Today is the first, and to my knowledge only, holiday devoted to blogging. Though it has no cute mascots hiding in holes, Blogroll Amnesty Day does celebrate charity and giving, in the only way that a blogger can practice those virtues. It encourages us to send links to the less fortunate.
Founded by blogger Skippy the Bush Kangaroo following an unfortunate incident in which certain "A-list" bloggers decided to delete all of the small blogs from their link rolls (because Atrios and Kos aren't just bloggers anymore, they're media titans and political heavyweights, don't you know), the motives behind Blogroll Amnesty Day are best set forth by satirical blogger Jon Swift:
I adopted this policy in a spirit of both self-interest and altruism. In the blogosphere links are like capital. By offering links to others, others would be more inclined to offer links to me. But I am also very grateful to those who helped me out by throwing a link my way or adding me to their blogroll when I was just starting out.
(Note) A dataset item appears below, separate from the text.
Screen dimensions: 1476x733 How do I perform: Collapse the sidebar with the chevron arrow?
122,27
Now that I am a Large Mammal, according the Truth Laid Bear Ecosystem, I have tried to return the favor by helping out those further down the food chain. And I also think linking to others who have linked to me is the polite thing to do. While I don't think my blogroll policy is enough to qualify me for a Nobel Peace Prize like Al Gore or Rush Limbaugh, I do hope that my efforts to spread a little love around the blogosphere makes cyberspace a little safer for democracy. I believe it was those great conservative rockers the Beatles who said, "The love you make is equal to the love you take."
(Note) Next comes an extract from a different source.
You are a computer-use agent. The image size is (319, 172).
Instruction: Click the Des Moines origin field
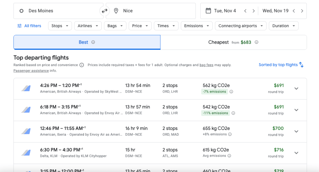pyautogui.click(x=58, y=11)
We agree that links are the capital of blogging, and we appreciate the links that we have received from much larger sites in the years of Popehat's existence, or in some cases dormancy. We have in turn adopted a liberal blogrolling policy. If links are indeed the capital of the internet, they are in particular the capital of blogging. A blogger who is generous with his links is a veritable George Bailey, who will find friends and to whom good things will come when all seems dark. A blogger who is stingy with his links, hoarding them for "straight news" sites rather than other bloggers, or one who limits them to bigger bloggers (whom he refers to on a first name basis, "Eugene," "Glenn," and "Andrew") is a Mr. Potter, who will die alone, surrounded only by the links he didn't give.
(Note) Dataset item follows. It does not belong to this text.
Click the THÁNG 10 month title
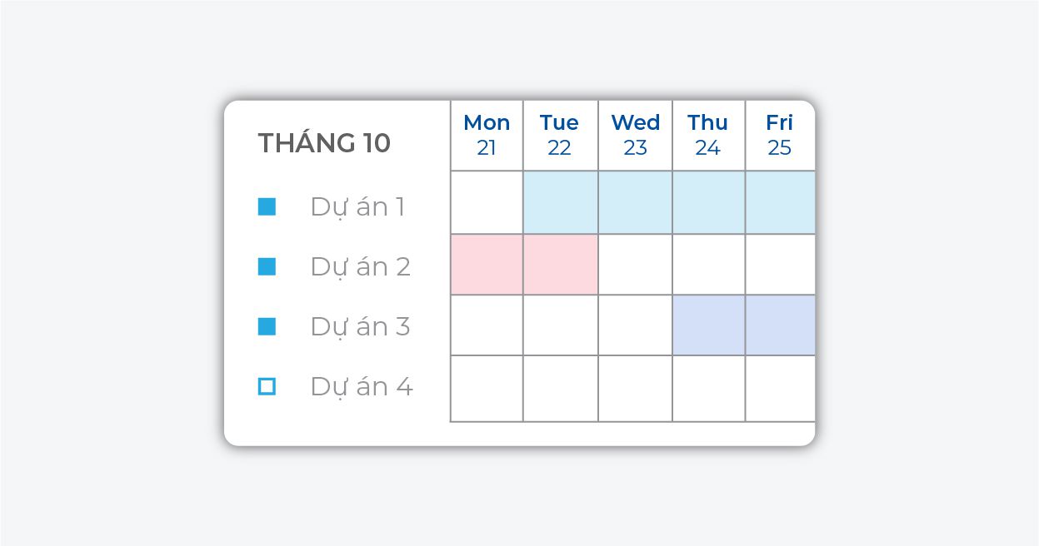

In the spirit of Blogroll Amnesty Day, we have or we're about to add a few smaller blogs to our roll, even without the reciprocity that is normally the tribute we demand, and to highlight posts at a few sites which deserve more traffic than they get.
The first is a cheat: Norm Pattis is not a new blogger, nor has his traffic always been smaller than ours. He founded once wrote for the excellent Crime and Federalism site, but left it in the capable hands of its founder Mike, and since has blogged or not blogged at a number of smaller, personal sites. We recently found Pattis, lying in the metaphorical gutter that is a blogspot blog, and have added him to our rolls. Pattis is as good as ever, and I'd like to highlight his recent thoughts on the problems with BIGLAW, a pyramid scheme which in some ways suffers as many structural problems as the investment banks and other megarich clients on which it preys.
We found South Bend Seven through our friends Brian Dunbar and TJIC. Like this site, SB7 is all over the place, writing about whatever may be of interest rather than on a narrow theme. A recent post reminded me of my love for the BBC show Hustle, a sort of modern adaptation of David Maurer's The Big Con. Like the book, the early years of this show are a minor classic.
The Driveby, who recently joined our blogroll, is a curmudgeon. We like curmudgeons, in our own surly way. We particularly like curmudgeons who are as appalled as we are by the transformation of a man who seems to be, at best, a politician with decent instincts, into an icon, a fetish, and a Home Shopping Network commemorative plate marathon rolled into one.
If the defining characteristic of libertarianism today is that every libertarian has a blog, Rolling Doughnut, who joins our blogroll today, is a great libertarian, because the blog is of higher than average quality. Our friend Kip Esquire considers Rolling Doughnut to be one of the most underread blogs, and we agree. And we'd like to point to a recent post detailing the slander campaign against the Bush administration's outgoing director of AIDS relief, a man who oversaw one of the few bright points in a galaxy of western neglect toward Africa.
Finally, we posted earlier about the League of Ordinary Gentlemen, a new group blog with which we're taken. The League is already on our left sidebar, but we would be remiss in failing to highlight E. D. Kain's new entry on the madness of Richard Dawkins.
Today is truly a meaningless holiday, as evidenced by the fact that I finished this post from work. Nonetheless, if you have a blog, celebrate with us. Link, and link generously.